→ Problem details: Nothing but the data, repeated exactly, belongs in the answer.

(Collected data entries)
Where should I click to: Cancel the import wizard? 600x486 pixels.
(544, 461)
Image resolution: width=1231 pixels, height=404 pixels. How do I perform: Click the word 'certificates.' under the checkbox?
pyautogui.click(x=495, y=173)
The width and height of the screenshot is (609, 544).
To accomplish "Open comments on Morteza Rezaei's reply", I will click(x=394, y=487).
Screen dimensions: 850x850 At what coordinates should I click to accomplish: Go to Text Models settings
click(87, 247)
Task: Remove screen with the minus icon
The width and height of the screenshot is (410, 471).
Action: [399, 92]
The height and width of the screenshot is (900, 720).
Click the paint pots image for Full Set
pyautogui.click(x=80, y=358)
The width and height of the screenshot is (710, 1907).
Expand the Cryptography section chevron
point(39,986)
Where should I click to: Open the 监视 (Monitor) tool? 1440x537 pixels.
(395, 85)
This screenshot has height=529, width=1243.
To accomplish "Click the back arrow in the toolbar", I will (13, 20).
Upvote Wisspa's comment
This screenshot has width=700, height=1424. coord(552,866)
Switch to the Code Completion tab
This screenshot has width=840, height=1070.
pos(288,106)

→ Output for this exercise:
Where should I click to: Cancel the import wizard? 600x486 pixels.
(544, 461)
Image resolution: width=1231 pixels, height=404 pixels. How do I perform: Click the word 'certificates.' under the checkbox?
pyautogui.click(x=495, y=173)
The width and height of the screenshot is (609, 544).
To accomplish "Open comments on Morteza Rezaei's reply", I will click(x=394, y=487).
Screen dimensions: 850x850 At what coordinates should I click to accomplish: Go to Text Models settings
click(87, 247)
Task: Remove screen with the minus icon
The width and height of the screenshot is (410, 471).
Action: [399, 92]
The height and width of the screenshot is (900, 720).
Click the paint pots image for Full Set
pyautogui.click(x=80, y=358)
The width and height of the screenshot is (710, 1907).
Expand the Cryptography section chevron
point(39,986)
Where should I click to: Open the 监视 (Monitor) tool? 1440x537 pixels.
(395, 85)
This screenshot has height=529, width=1243.
To accomplish "Click the back arrow in the toolbar", I will (13, 20).
Upvote Wisspa's comment
This screenshot has width=700, height=1424. coord(552,866)
Switch to the Code Completion tab
This screenshot has width=840, height=1070.
pos(288,106)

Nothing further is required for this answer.